MASSIVE SURPRISE: Ray Smith of Pimpinio with his one metre long, 27 kilogram Naples Long pumpkin. Picture: ELIJAH MACCHIA
MASSIVE SURPRISE: Ray Smith of Pimpinio with his one metre long, 27 kilogram Naples Long pumpkin. Picture: ELIJAH MACCHIA

PIMPINIO man Ray Smith was told he wouldn’t be able to grow the Naples Long pumpkin seed in Wimmera soil. 

But he had other ideas. 

Mr Smith has grown 11 of the native Italian pumpkins, with some growing longer than one metre and weighing in at more than 27 kilograms. 

Mr Smith said he, his wife Heather and daughter Gay found the seed at a farmers’ market in the Melbourne suburb of Williamstown.

“They had two of these pumpkins sitting out at a stall and I thought I would like to grow one of them,” he said. 

“Gay asked if we could get some seeds out of it. The man said we wouldn’t be able to get them to grow down here – he said they only grew up in Darwin. 

“In the finish, he gave us one seed – as big as your thumbnail. Now we have a garden full of them.” 

Mr Smith said at one point, the pumpkins were growing two inches every day.
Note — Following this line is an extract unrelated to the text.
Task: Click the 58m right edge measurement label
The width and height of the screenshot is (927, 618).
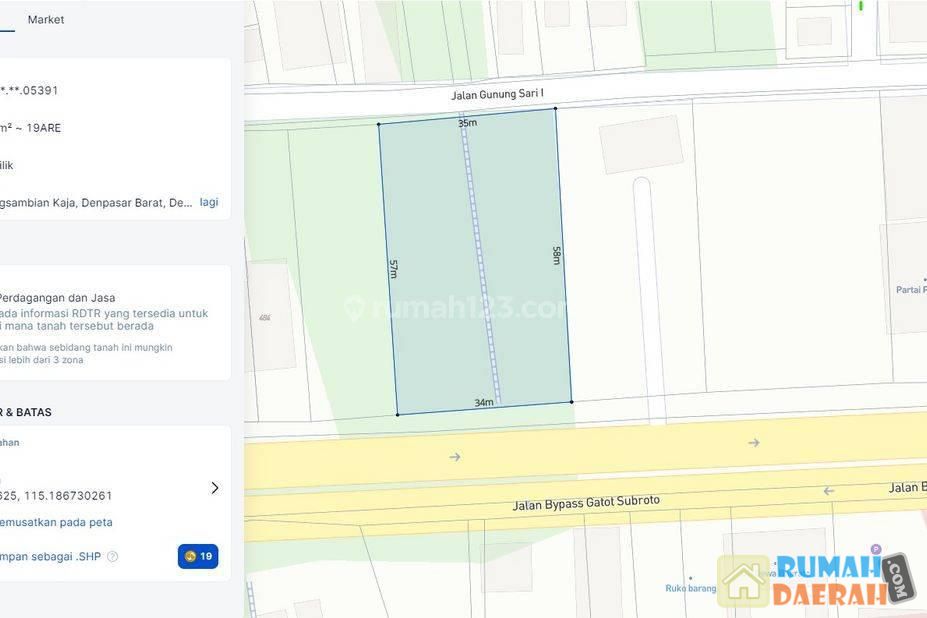Action: 557,255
Mr Smith said he estimates there would be more than 250 kilograms of pumpkin in his garden. 

“We will give them away,” he said. 

Mr Smith said he has already picked three pumpkins – one 12-kilogram pumpkin, one 22-kilogram pumpkin and one 27-kilogram pumpkin. 
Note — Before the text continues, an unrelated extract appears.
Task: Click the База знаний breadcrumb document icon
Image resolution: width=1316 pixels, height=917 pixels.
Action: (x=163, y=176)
“There is one out there that will be at least 30 kilograms,” he said.

But Mr Smith said he was unsure if he would grow the variety again. 
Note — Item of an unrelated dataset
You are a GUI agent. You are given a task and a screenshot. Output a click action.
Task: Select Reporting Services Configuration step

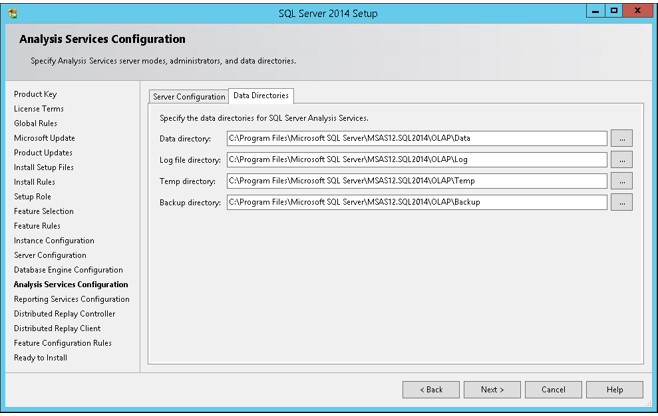[x=72, y=299]
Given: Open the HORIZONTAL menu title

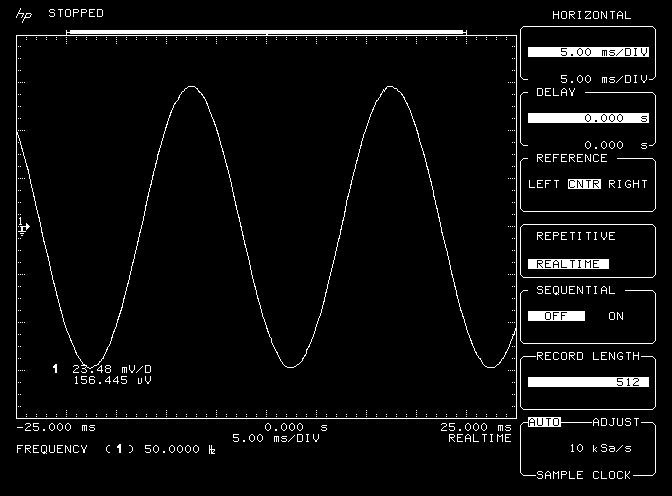Looking at the screenshot, I should (x=592, y=15).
“It was an interesting experience seeing them grow,” he said.

Gay Baker said the project nearly didn’t happen. 

After purchasing the seed, Mrs Smith put it into a bit of paper and threw it into her handbag. 

“We all forgot about it and we got around to pumpkin seed season and couldn’t find it,” Mrs Baker said. 

“Mum was then going around her bag one day looking for something else and she found the seed, so he put it in his hot house in October to get it started and off it went.” 

Mrs Baker said her father had green fingers. 

“He is a seed saver and a tree grower,” she said. 

Mr Smith has lived on his property at Pimpinio since he was five. He is now 92. 

“All the trees you can see around the property, all bar a couple, have come from all over Australia,” he said.